There are three points I want to address regarding compromise.  The first is the importance of self-care.  I do not recommend an individual compromise their own wellbeing just to appease their partner.  A healthy marriage requires two relatively healthy individuals.  In order to be healthy individuals we need to do things to take care of ourselves.  I refer to this practice as self-care.  If we are doing things on a daily or weekly basis that is for our own physical and mental health then it can be very healthy and productive to compromise.  If we are not taking care of ourselves we run the risk of compromising ourselves into a bad place.

My wife and I compromise fairly well, but we also fight for our individual need for self-care.  It is an ongoing negotiation for who gets a particular morning to exercise or who gets Saturday morning to themselves.  If my wife needs a message then we try to make it happen by finding compromise in our schedules.  Her physical and emotional wellbeing are very important for the health of our marriage and our home.  We’ve all heard the saying, “If momma bear isn’t happy then no one’s happy.”  That certainly is the case in our home.  Fight (respectively and lovingly of course) for your right to take care of yourself.  Once you have reached a satisfactorily level of self-care then push yourself to compromise.

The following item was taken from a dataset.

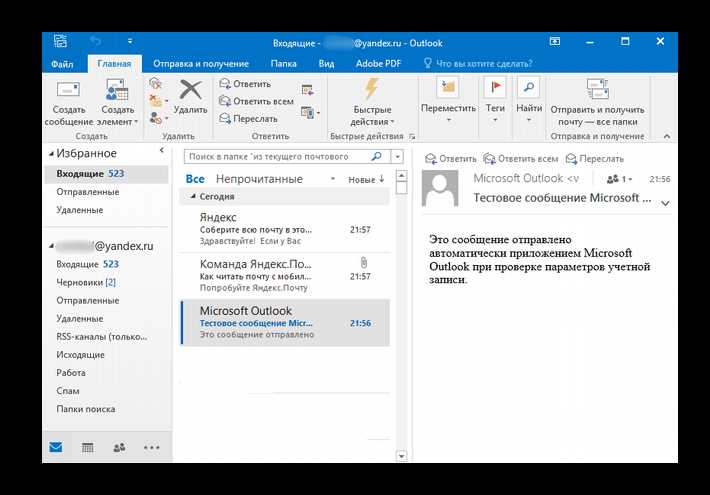710x495 pixels.
Task: Expand message header chevron in reading pane
Action: (x=665, y=203)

The second point to compromise is the importance of empathy.  Empathy allows us to understand that our partner also has needs and wants.  Reiterating the message above, if two individuals are taking care of themselves then it behooves the couple to compromise whenever possible.  Showing empathy demonstrates to our spouse that they are important to us and that we are paying attention to how they feel.  The likelihood of compromising drastically increases when we have a better understanding of how the other person feels.

The third and last point to compromise is the need for it to be reciprocal.  If two people are empathetic to one another’s needs then compromise will be reciprocal.  If the same person is the one compromising every time something is wrong. There are some relationships where the couple has fallen into a pattern of one partner making all the decisions and the other partner submitting.  This isn’t necessarily bad, but most of the time it is.  It is not healthy for the same spouse to make all the decisions.  This usually leads to the submitting spouse becoming detached or resentful, both of which are unhealthy.  In addition, it is not healthy for any of us to get what we want every time.  The practice of compromise is necessary for our own maturity.

Compromise can be very difficult for any relationship, but difficulty does not mean it is unhealthy.  I encourage you to look for ways to compromise with your partner today and by doing so making an investment in your relationship and your future.